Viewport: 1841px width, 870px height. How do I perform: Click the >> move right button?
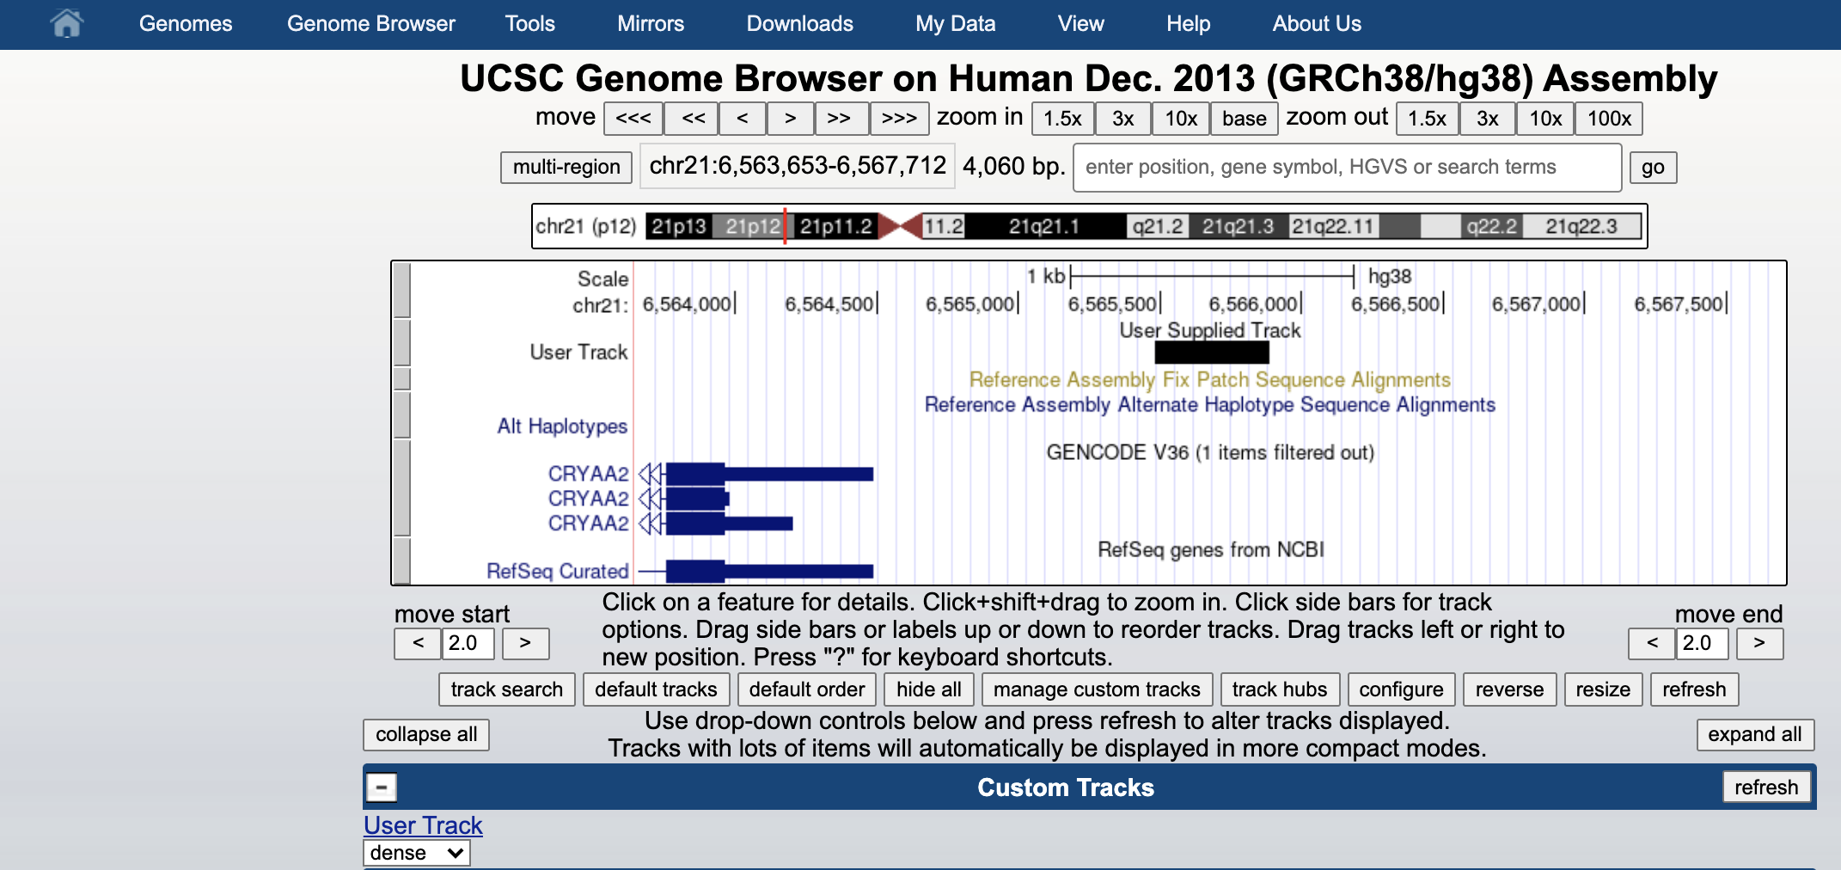pyautogui.click(x=839, y=119)
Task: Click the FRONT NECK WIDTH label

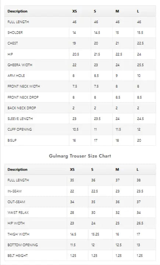Action: (x=24, y=86)
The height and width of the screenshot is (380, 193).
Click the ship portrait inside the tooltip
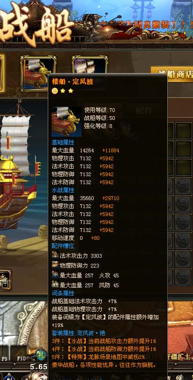[x=67, y=122]
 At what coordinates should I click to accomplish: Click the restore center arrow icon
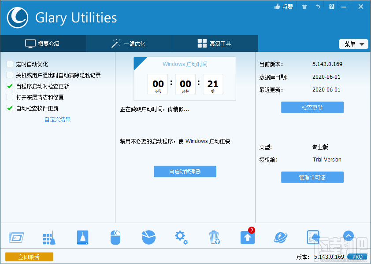tap(318, 6)
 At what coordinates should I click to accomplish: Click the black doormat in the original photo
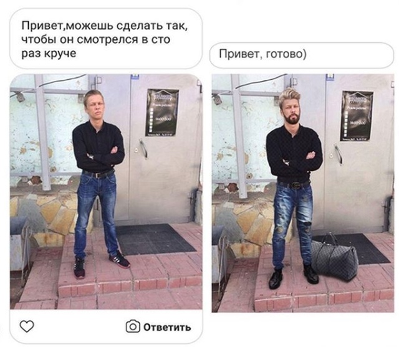click(x=154, y=239)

= Work to be completed =
Arrange the lines of these records as a JSON list of strings, one string per line and no entries for blank lines, and leave the pictures out of your answer.

= Written solution =
[
  "Viewport: 1841px width, 870px height. How do I perform: Click the >> move right button?",
  "pyautogui.click(x=839, y=119)",
  "Task: Click the FRONT NECK WIDTH label",
  "Action: (x=24, y=86)",
  "The height and width of the screenshot is (380, 193).",
  "Click the ship portrait inside the tooltip",
  "[x=67, y=122]",
  " At what coordinates should I click to accomplish: Click the restore center arrow icon",
  "tap(318, 6)",
  " At what coordinates should I click to accomplish: Click the black doormat in the original photo",
  "click(x=154, y=239)"
]